Japon, ère Edo. Les shoguns ont unifié et pacifié l’empire. Pour décider de qui, des deux fils du souverain subclaquant, succèdera à son père – et par la même occasion se débarrasser des dangereux shinobi, ninjas-sorciers terrés dans la montagne –, il est décidé d’un tournoi à mort entre deux clans se vouant une haine ancestrale. Sauf que… le bôgoss du clan 1 est amoureux de la jôlifille du clan 2. Et vice-versa. Échapperont-ils à leur destin ?
Il y avait quand même de quoi s’amuser, avec cette tripotée de personnages flanqués de pouvoirs magiques : la femme-venin, l’aveugle-voyant, le caméléon-masqué, l’immortel aux cheveux violets, la jeune fille aux papillons, l’androgyne aux cheveux-qui-tuent, la Bête sauvage… Il y avait aussi de quoi s’émouvoir pour leur avenir : que devient-on, en effet, lorsqu’on a été programmé pour tuer et que la paix a remplacé la guerre, lorsque notre existence même se fonde sur le don de tuer et que l’on n’a plus besoin de nous ? Il y avait enfin de quoi chialer carrément : cruel dilemme en effet que celui de nos deux jeunes héros, tous deux bombardés chef des guerriers de leurs clans respectifs et voués à s’entretuer pour l’honneur alors qu’ils s’aiment… Mais non. Shinobi s’en tient à l’illustration lisse.
Si seulement on avait affaire à une authentique aberration, à un produit B, voire Z, qui, comme un Versus (Ryuhei Kitamura, 2000), revendiquerait presque sa nullité pour mieux rebondir dans un grand et jubilatoire n’importe quoi… Mais non. Shinobi se veut peut-être le Tigre et dragon japonais. Malgré son matériau décoiffant, Shinobi se prend au sérieux. Malgré le kitsch et le gore que son univers porte en germes, Shinobi est léché et pudique. (Et donc / Et pourtant : rayez la mention inutile) très mauvais. Si seulement, alors, on avait aux manettes un véritable cinéaste, un simili-Tsui Hark capable d’insuffler une énergie dans tout ça. Mais non, trois fois non. Le film déroule son programme sans surprise. La réalisation réemploie sans inventivité le formalisme de rigueur, basé sur les postures. Les scènes de combat sont filmées sans génie : ni lisibilité, ni puissance cinétique. La niaiserie est généralisée.
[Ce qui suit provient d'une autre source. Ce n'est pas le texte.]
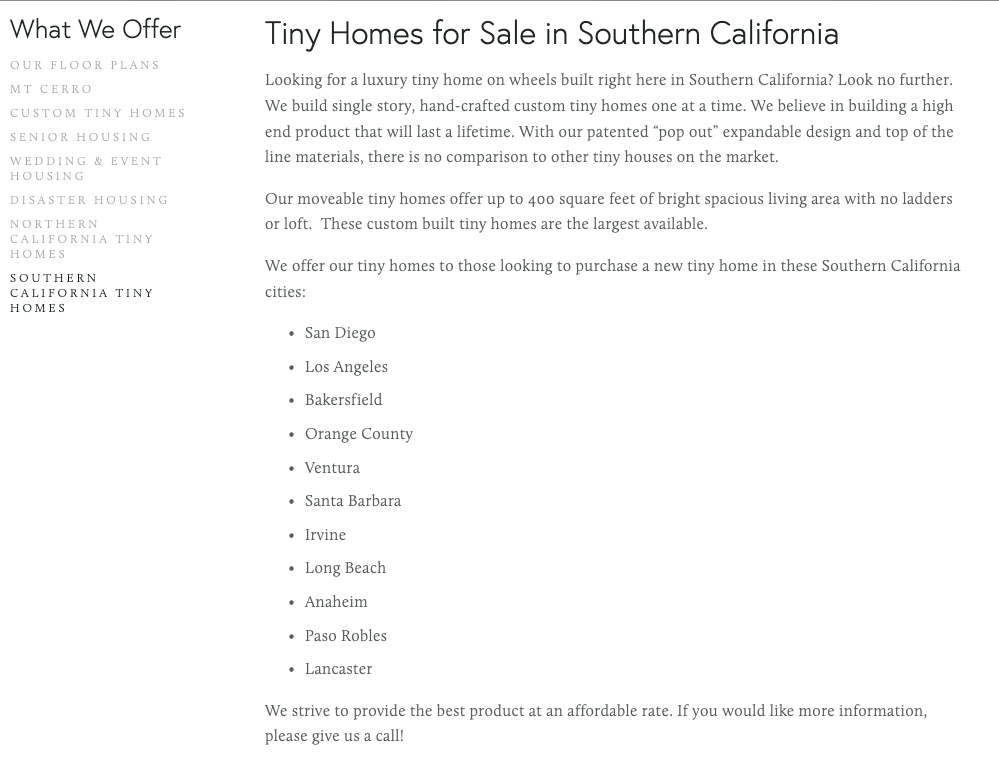Click the Lancaster list entry
Viewport: 999px width, 768px height.
click(338, 669)
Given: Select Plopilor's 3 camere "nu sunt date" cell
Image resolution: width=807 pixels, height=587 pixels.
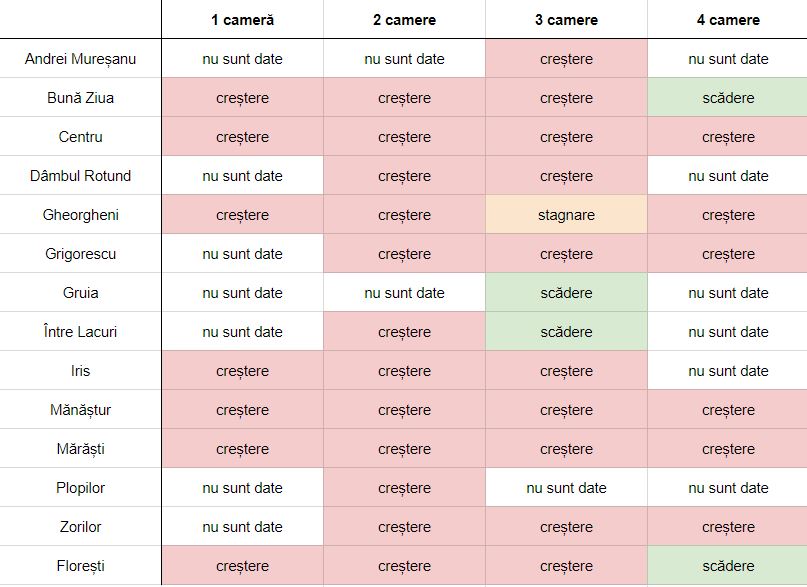Looking at the screenshot, I should pyautogui.click(x=566, y=488).

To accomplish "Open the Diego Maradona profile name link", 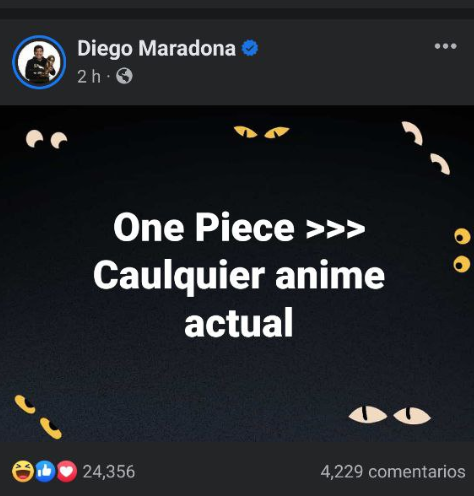I will 157,48.
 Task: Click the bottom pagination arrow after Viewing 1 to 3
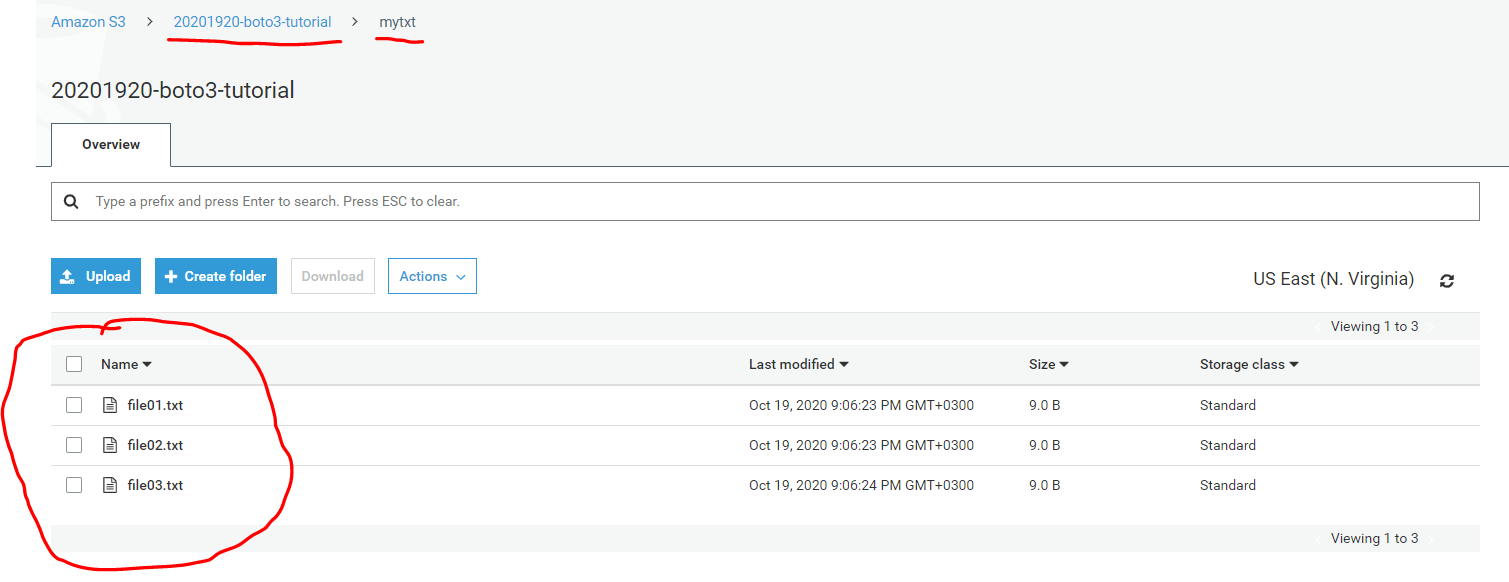(x=1430, y=538)
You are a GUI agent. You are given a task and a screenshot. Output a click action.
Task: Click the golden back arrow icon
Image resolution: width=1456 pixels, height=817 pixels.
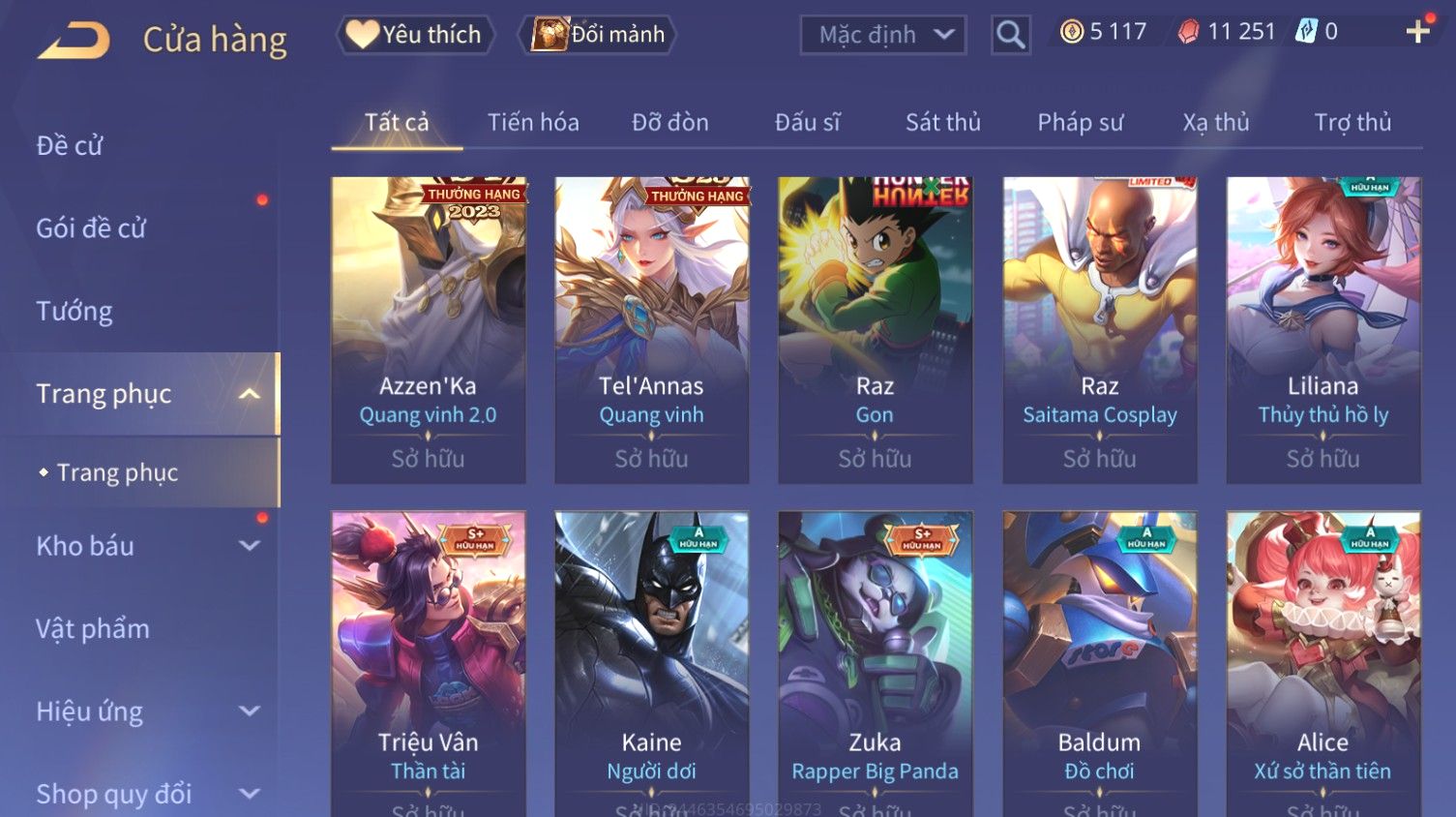click(x=74, y=41)
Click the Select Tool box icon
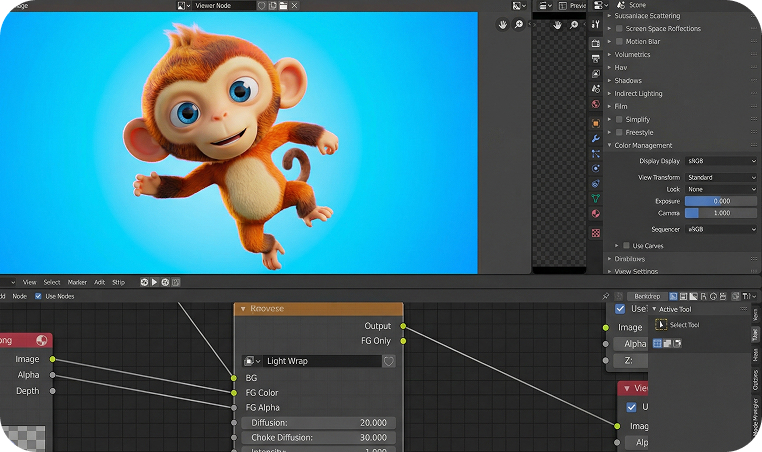The image size is (762, 452). pos(660,324)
Un peu d’excès et d’assomption du ridicule, par exemple dans la scène de rencontre des tourtereaux au bord de la rivière, lui aurait donné une personnalité ; ralentis et lyrisme musical ne semblent ici que remplir un cahier des charges.
Le film adapte un roman publié en 1958 – 59 au Japon, très populaire semble-t-il : Kôga Ninpô Chô (Les Parchemins ninja du clan Kôga), écrit par Fûtarô Yamada, le façonneur du mythe moderne des ninjas. Plus précisément, Shinobi s’inspire de sa version manga parue en 2003-04 : Basilisk. Il est souvent vain de juger un film à l’aune de l’œuvre dont il est tiré, mais un petit regard sur ledit manga (dont le volume 1 a été offert dans un sac de luxe à tous les journalistes se présentant à la projection de presse… pour nous acheter ?) en dit assez long sur l’esprit du film – lequel, soit dit en passant, financé entre autres, de manière totalement inédite, par une collecte de fonds de particuliers, se destine à une carrière tout public internationale. Le manga, donc ? Il est évidemment bien plus débridé, sexuellement troublant et violemment anarchique que l’objet mignon qui sort en salles aujourd’hui.